Something is polysemous about politics: us and them; factions, fragmentations; presence and absence- the panoply of binary oppositions. A tension of meanings that forces one to assemble the parts into a whole.  The meaning of a politician cannot be divorced from a citizen. Politics is full of coterminous concepts in juxtapositions before the altar of truth. The late Isaiah Berlin once asked: ‘What does it mean to have good judgment in politics?” This question requires a serious reflection on both sides of the political coin: citizen-Caesar; and the play of soulcraft in statecraft.

Since the early 1980s there have always been three broad factions vying for state power in Gambian politics: the system upholders, the system breakers and the system gamers. The upholders are naturally the incumbency who have a vested interest in remaining in power by any means. The more resistance they perceive from their distractors the more ruthless they become in stifling dissent.  And they always end up being autocratic as the trajectory from 1994 to 2016 clearly demonstrated. History is also beginning to repeat itself with President Barrow. He too may soon end up being surrounded by sycophants and enablers just like his predecessor.  The system breakers hearken back to the Kent Street Vous of the 1970s through MOJA (Movement of Justice in Africa) years, the pamphleteering of the Voices of the Future, and culminating into an ultra-leftist political party, the PDOIS.  The PDOIS has always been obsessive trouble makers trying to break the system since its registration as a political party in the early 1980s.  The party’s publications, Foroya, was the political manifesto that inspired the 1994 military coup and not surprisingly both Halifa Sallah and Sidia Jatta were among the first politicians in the first republic to embrace the “boys”.  However, that bromance was short lived and PDOIS has ever since been pioneering political programs to upending Babili’s government through tactical coalitions in the guise of “regime change” until 2016.  When they fell out with the Coalition government they embarked on another trouble making venture under the rubric of “system change.”  System breakers like the PDOIS are doctrinaire- they have a utopian vision which they want to impose on everyone else:  blind optimism binds them to obsessive attempts of fitting facts to fantasies.  And finally, the system gamers whose only vision reflects what they see in the mirror every morning: themselves.  Gamers want power to further their own selfish interests.  They strive through chaos and crisis since 1994 when Lawyer Darboe as president of the Gambian Bar Association walked into the State House with an unsolicited ultimatum for Yaya Jammeh to hand over power to civil society.  System gamers politick with mendacity, subterfuge, double-talk, traducement and ultimately state capture with dark money as manifest between 2017 to 2019 during the UDP led Coalition government.

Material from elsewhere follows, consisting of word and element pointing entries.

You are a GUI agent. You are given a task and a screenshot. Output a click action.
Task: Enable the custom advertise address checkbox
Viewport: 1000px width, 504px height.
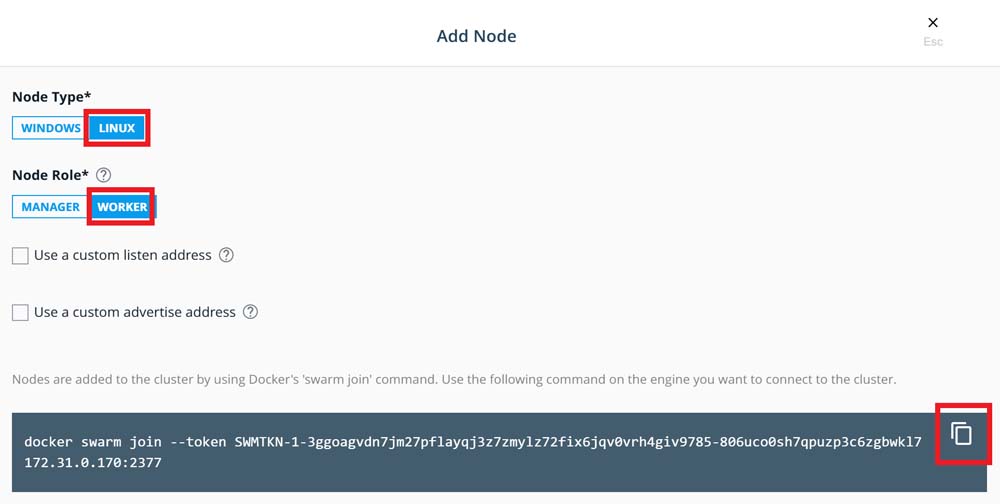point(20,313)
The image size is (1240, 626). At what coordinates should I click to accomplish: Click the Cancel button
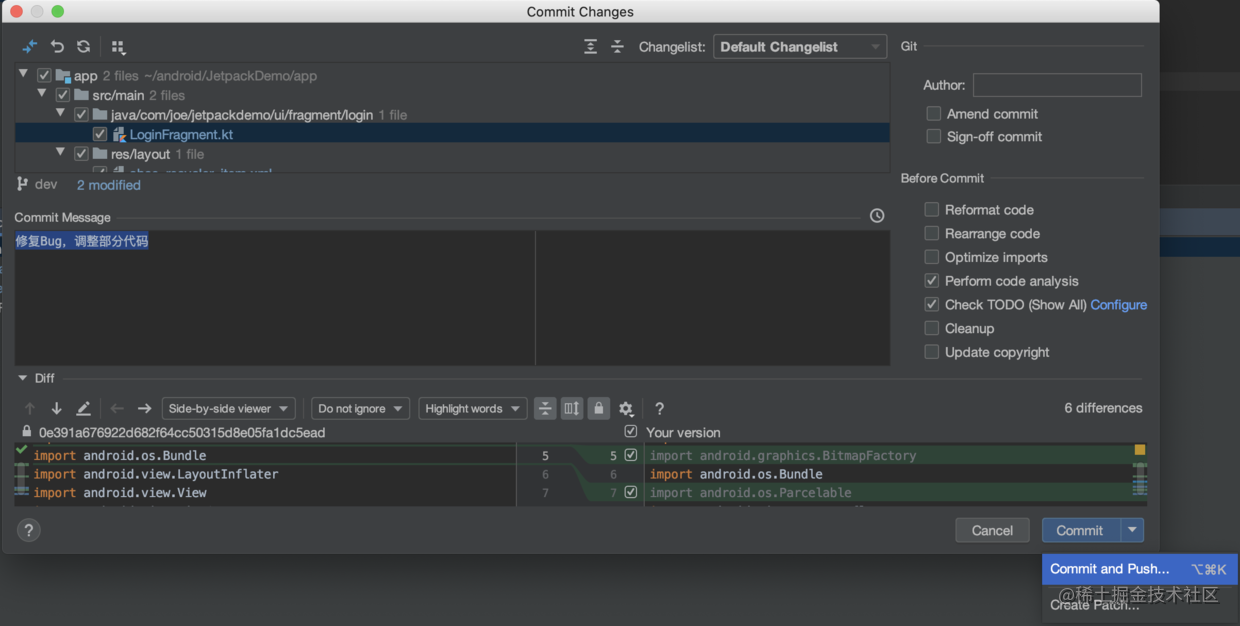tap(992, 531)
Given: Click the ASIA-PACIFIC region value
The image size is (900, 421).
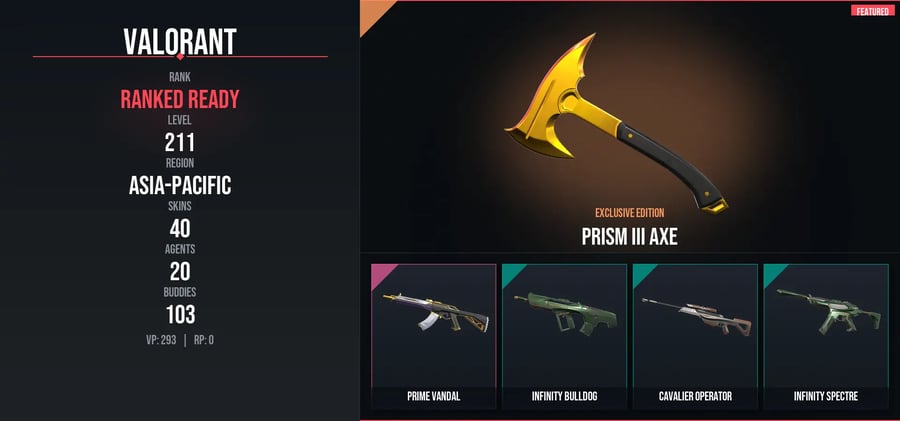Looking at the screenshot, I should [180, 186].
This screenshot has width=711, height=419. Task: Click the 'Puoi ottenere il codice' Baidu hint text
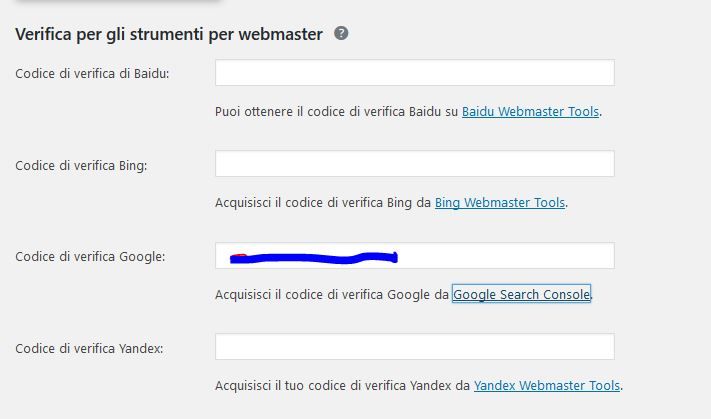click(x=336, y=112)
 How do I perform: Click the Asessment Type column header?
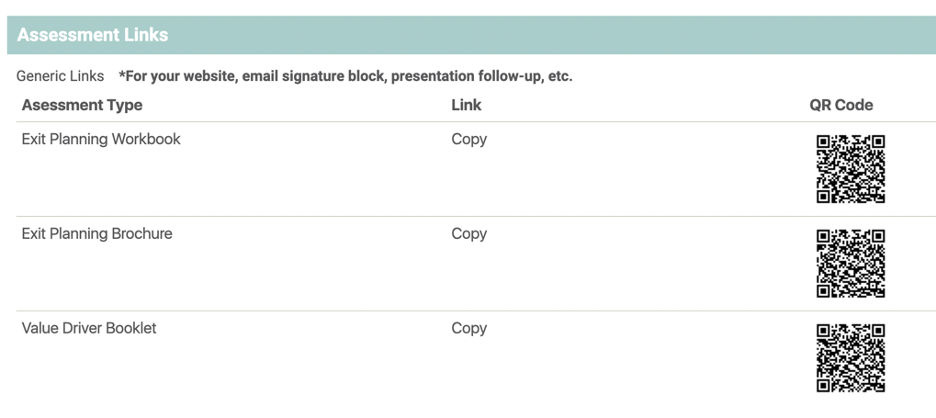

Statecraft goes hand in hand with soulcraft in politics–moral continence and integrity amalgam that commits one to a life of truth-telling-till death.   Statecraft is measured through rule of law, institutions and not through regimes of lies. Mendacity empowers those with charisma or wealth to replace the truth with spectacle. A society can defend a state only if armed with the truth about basic facts provided by the media that does its work with integrity. And social media is insufficient and destructive to rational discourse: it stimulates cognitive bias, provides comfort for lackadaisical and irresponsible mental habits that cost lives on 30 December, 2014…a lot of Gambians lost the capacity to make the distinction between what feels right and what is actually right. Lies, and yes big lies works best only with isolated minds with a smartphone or a computer; their cogency through repetition substitutes for experience and camaraderie by the number of likes on FaceBook.

Why should I, living thousands of miles away, care about Gambian politics or politicians?  I care because politics is a crucial subject to human existence and the future of that enamored space we all call home -The Gambia.  Loving and caring are the primordial foundation of our finite beings as humans.  And as a citizen I shall not criticize to tear up our social fabric into smithereens leaving us all more impoverished and bitter with unabated rage. Every Gambian citizen who has a stake in our republic must critique and jazz the political discourse with parrhesia- a brutally honest relationship with the truth-till-death based on freedom and duty. Drugs, mendacity, trouble-making, subterfuge, graft and greed have no place in our beloved space.